문제

It seems like scala's parser combinators don't backtrack. I have a grammar (see bottom) which can't parse the following "stmt" correctly:

copy in to out .

That should be easy to parse with backtracking:

stmt: (to out(copy in))

or am I missing something?

Parser:

type ExprP = Parser[Expr]
type ValueP = Parser[ValExpr]
type CallP = Parser[Call]
type ArgsP = Parser[Seq[Expr]]

val ident     = "[a-zA-Z\\+\\-\\*/%><\\\\\\=]+".r
val sqstart   = "\\["                          .r
val sqend     = "\\]"                          .r
val del       = ","                            .r
val end       = "\\."                          .r

def stmt: ExprP      = expr <~ end
def expr: ExprP      = ucall | call | value
def value: ValueP    = ident ^^ {str => IdentExpr(str)}
def call: CallP      = (args ~ ident ~ expr) ^^ {case args ~ method ~ upon => Call(args, method, upon)}
def ucall: CallP     = (ident ~ expr) ^^ {case method ~ upon => Call(Seq(), method, upon)}
def args: ArgsP      = advargs | smplargs
def smplargs: ArgsP  = expr ^^ {e => Seq(e)}
def advargs: ArgsP   = (sqstart ~> repsep(expr, del) <~ sqend) ^^ {seq => seq}
도움이 되었습니까?

해결책

You want to use PackratParsers in 2.8. I think the packrat parser is the only backtracking parser.

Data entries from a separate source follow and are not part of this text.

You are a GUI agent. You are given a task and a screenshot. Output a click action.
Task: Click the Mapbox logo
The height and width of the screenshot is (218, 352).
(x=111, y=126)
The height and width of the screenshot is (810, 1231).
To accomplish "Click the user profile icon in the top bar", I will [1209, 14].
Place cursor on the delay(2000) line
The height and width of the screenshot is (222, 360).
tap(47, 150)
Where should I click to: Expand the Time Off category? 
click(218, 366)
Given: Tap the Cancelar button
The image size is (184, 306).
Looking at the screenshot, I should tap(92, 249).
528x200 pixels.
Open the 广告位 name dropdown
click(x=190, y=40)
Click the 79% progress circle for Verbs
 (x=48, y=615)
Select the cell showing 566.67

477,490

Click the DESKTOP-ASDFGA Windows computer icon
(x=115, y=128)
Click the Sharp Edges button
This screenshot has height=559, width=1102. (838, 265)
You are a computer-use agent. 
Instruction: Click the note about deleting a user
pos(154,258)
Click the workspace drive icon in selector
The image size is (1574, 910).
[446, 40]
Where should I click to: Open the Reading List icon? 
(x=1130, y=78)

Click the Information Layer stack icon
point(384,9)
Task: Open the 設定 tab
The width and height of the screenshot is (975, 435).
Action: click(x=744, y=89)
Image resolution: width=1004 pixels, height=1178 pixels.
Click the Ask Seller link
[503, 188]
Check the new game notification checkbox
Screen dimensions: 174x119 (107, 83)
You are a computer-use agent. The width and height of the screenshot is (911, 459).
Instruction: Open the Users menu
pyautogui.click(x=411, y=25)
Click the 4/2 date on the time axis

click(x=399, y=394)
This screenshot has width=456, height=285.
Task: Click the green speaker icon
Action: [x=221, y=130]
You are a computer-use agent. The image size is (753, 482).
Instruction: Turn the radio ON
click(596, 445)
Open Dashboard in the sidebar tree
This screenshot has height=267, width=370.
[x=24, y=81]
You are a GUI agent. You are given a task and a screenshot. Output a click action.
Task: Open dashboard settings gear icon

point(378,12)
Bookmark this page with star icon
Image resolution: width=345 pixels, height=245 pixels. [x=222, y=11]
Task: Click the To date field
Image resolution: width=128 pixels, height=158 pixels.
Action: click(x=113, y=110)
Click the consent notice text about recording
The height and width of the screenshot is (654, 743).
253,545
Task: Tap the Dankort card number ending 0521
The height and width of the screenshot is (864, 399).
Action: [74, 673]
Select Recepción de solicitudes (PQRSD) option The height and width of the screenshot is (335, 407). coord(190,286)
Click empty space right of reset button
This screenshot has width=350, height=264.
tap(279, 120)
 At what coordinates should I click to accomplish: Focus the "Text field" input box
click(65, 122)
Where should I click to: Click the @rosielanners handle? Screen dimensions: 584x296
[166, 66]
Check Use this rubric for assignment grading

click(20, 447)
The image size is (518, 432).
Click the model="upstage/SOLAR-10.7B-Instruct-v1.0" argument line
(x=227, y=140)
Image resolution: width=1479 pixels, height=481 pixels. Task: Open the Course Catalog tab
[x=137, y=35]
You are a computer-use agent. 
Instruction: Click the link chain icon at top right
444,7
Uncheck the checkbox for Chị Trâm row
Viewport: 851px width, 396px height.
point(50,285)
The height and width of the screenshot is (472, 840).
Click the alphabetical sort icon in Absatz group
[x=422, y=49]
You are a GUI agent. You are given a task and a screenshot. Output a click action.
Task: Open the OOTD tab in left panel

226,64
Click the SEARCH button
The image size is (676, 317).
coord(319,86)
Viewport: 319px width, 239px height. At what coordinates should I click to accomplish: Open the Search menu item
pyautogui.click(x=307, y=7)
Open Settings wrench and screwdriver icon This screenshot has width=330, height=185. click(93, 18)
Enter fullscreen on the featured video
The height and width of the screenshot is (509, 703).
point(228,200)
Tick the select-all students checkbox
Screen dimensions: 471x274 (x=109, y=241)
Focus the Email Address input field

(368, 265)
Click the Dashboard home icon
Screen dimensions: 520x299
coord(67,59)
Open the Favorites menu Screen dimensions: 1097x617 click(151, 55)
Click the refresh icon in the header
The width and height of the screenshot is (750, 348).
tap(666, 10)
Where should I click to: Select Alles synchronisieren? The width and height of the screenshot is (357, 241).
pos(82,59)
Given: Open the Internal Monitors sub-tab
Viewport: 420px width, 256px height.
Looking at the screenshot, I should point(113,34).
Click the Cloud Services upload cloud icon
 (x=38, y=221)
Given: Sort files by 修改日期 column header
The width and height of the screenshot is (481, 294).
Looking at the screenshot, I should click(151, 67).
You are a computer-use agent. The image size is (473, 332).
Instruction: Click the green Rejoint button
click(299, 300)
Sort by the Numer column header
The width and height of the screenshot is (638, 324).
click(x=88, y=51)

Edit: as of mid-year 2015, you should use fastparse instead. It's not only much faster, but also easier to use (especially when building data structures from parsing).

다른 팁

Your problem is not backtracking. The standard | operator in scala.util.parsing.combinator will do backtracking. Your problem is left-recursion (exprcallargssmplargsexpr). Packrat parsing may indeed help with that.